Selected passage:
OVERNIGHT ENERGY: Senior House Republican plots EPA roadblock
Such a provision could emerge in the
next continuing resolution to keep the government funded beyond early
March, or it could hitch a ride on a stand-alone Interior-EPA spending
bill for fiscal year 2012.
Simpson said he prefers a delay
over efforts to overturn EPA’s ability to regulate greenhouse-gas
emissions outright and believes a delay is “probably” the approach the
GOP will employ.
He wants a delay of the rules — which began
phasing in this year — so Congress has a chance to examine climate
change.
“We need to slow down the EPA,” Simpson said.
(Simpson,
for the record, is also among the dozens of co-sponsors of Tennessee
Republican Marsha Blackburn’s bill to fully overturn EPA’s authority to
regulate greenhouse gases).
Last year, under Democratic rule,
Simpson’s panel deadlocked 7-7 to prevent a two-year delay from
advancing. “I suspect that has a much better chance of passing now,” he
said.
Sen. Jay Rockefeller (D-W.Va.) is pushing hard for
Senate action on a two-year delay.
Upton favors
tougher action
While Simpson eyes a delay-EPA measure,
House Energy and Commerce Committee Chairman Fred Upton (R-Mich.)
recently criticized the idea.
He has instead called for
overturning EPA rules outright, or, if that can’t get traction, delaying
them until legal challenges that industry groups and state have filed
work their way through the courts.
Upton, in a Wall Street
Journal op-ed late last month, said a two-year pause would be
“arbitrary.”

Objective:
Pick up the article on the Republican push to delay the EPA's greenhouse-gas rules after its last sentence and keep writing it. The items play no part in this.

Given records:
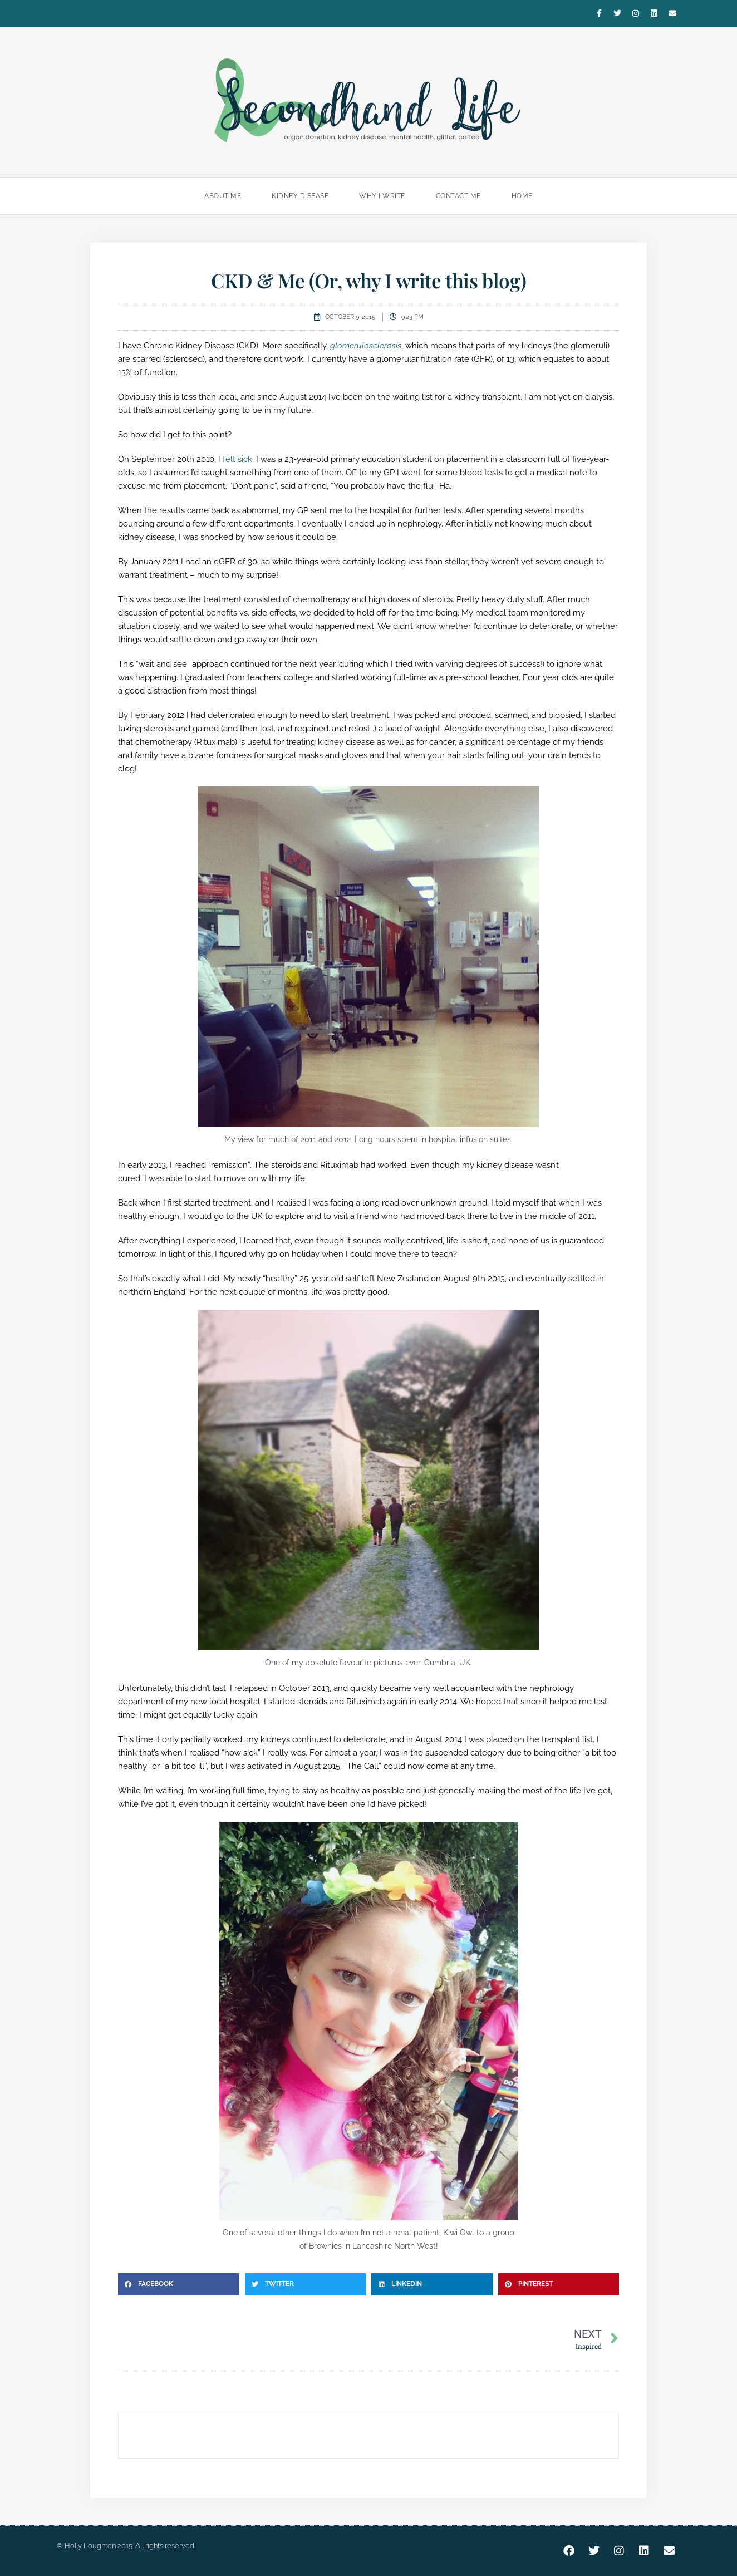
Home (522, 196)
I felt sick (235, 459)
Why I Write (382, 196)
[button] (178, 2284)
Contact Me (458, 196)
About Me (222, 196)
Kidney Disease (300, 196)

Right answer:
“It was selected because a handful of Democrats
needed political cover. There is no way to know whether two years will
be sufficient time for the courts to complete their work,” Upton wrote
in a piece co-authored by Tim Phillips, president of the conservative
group Americans for Prosperity. The two said they are “not convinced”
that carbon emissions are a problem in need of regulation.
But
overturning EPA’s authority is highly, highly unlikely to pass the
Senate. Even a delay faces big hurdles, but it could gain traction as part
of a must-pass spending bill that would also be tougher for the White
House to veto.
ON TAP THURSDAY I: Interior responds to oil
spill report
Michael Bromwich, the Interior Department’s top
offshore drilling regulator, will appear at the Center for Strategic
and International Studies. He will deliver his first public remarks
since the presidential commission that probed the BP oil spill released its
final report Tuesday.
Bromwich heads Interior’s Bureau of
Ocean Energy Management, Regulation and Enforcement.
ON TAP
THURSDAY II: CIA climate official talks climate-security nexus
Larry
Kobayashi, director of the CIA’s Center on
Climate Change and National Security, will speak at a forum hosted by
the Pew Charitable Trusts.
ON TAP THURSDAY III: Commerce
Secretary talks U.S.-China relations
Commerce Secretary Gary
Locke will discuss the U.S. commercial relationship with China at a
U.S.-China Business Council forum. The event comes at a time of tension
between the two powers over China’s green energy trade practices. Obama
administration officials allege that Chinese wind industry subsidies run
afoul of World Trade Organization rules.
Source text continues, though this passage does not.